▶ [Requirement] The reply should contain every entry below exactly as written, with no images.

Stored records:
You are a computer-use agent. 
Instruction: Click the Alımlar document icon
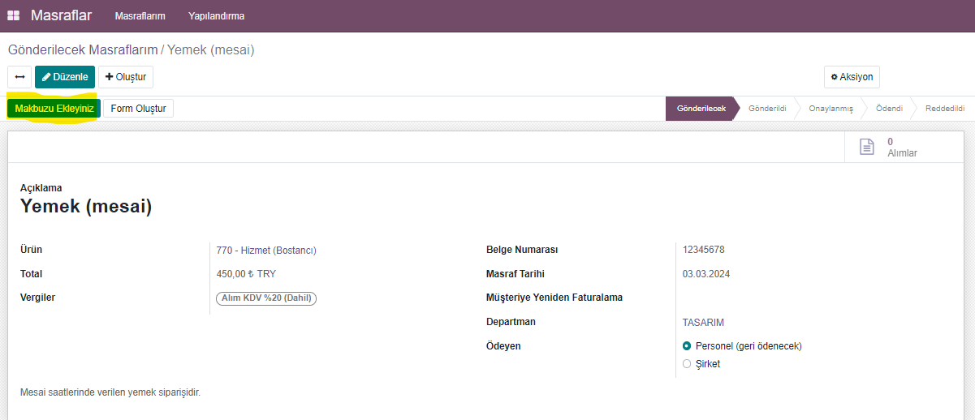tap(867, 147)
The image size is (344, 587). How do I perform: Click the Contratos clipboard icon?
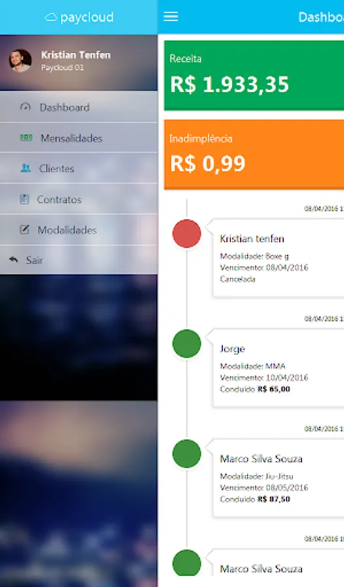24,199
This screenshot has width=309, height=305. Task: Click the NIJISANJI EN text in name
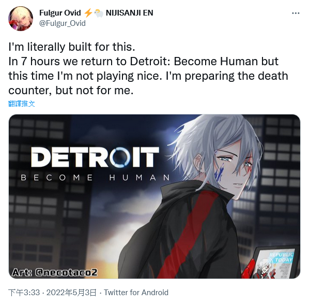pyautogui.click(x=130, y=13)
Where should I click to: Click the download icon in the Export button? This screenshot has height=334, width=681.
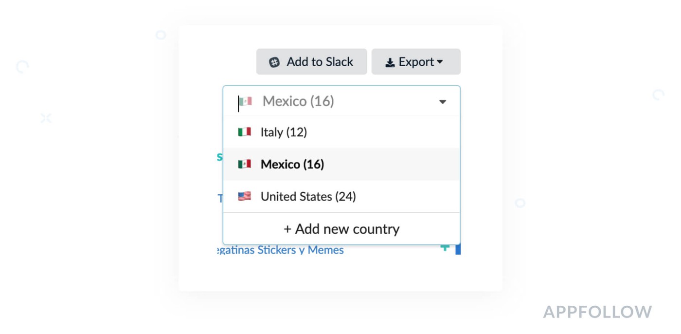pyautogui.click(x=390, y=63)
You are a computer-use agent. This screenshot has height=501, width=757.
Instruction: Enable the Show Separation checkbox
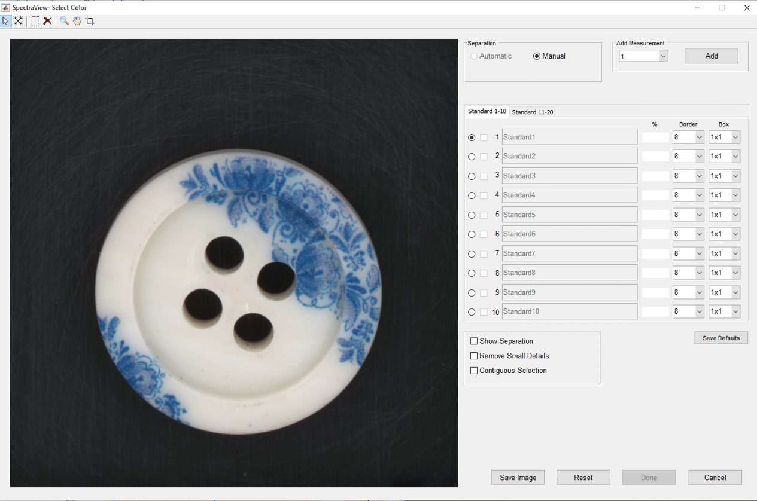point(474,341)
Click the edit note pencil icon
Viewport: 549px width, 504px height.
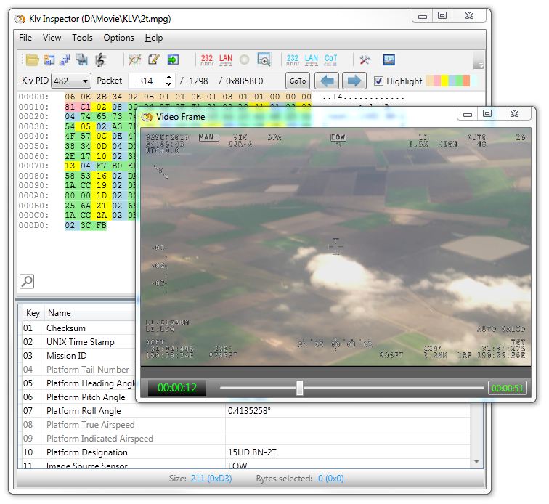point(154,60)
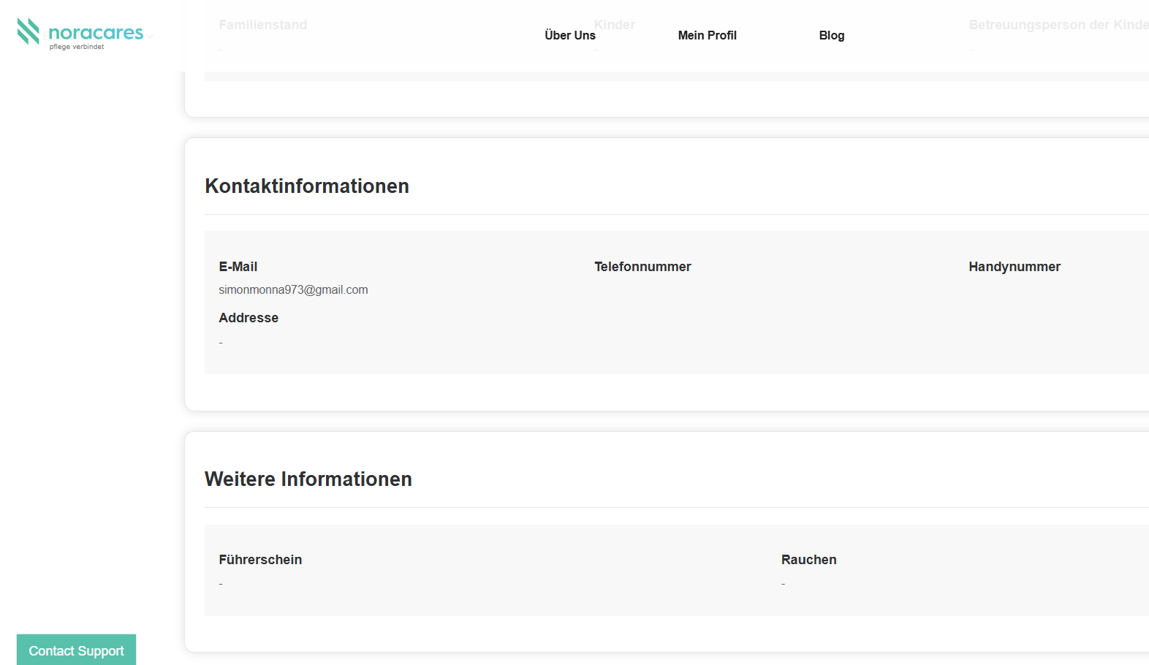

▶ [Written solution]
You are a computer-use agent. 
Instruction: Click the Alımlar document icon
tap(867, 147)
The image size is (344, 587). How do I perform: Click the Contratos clipboard icon?
24,199
This screenshot has width=309, height=305. Task: Click the NIJISANJI EN text in name
pyautogui.click(x=130, y=13)
Where should I click to: Click the download icon in the Export button? This screenshot has height=334, width=681.
pyautogui.click(x=390, y=63)
You are a computer-use agent. This screenshot has height=501, width=757.
Instruction: Enable the Show Separation checkbox
point(474,341)
Click the edit note pencil icon
Viewport: 549px width, 504px height.
point(154,60)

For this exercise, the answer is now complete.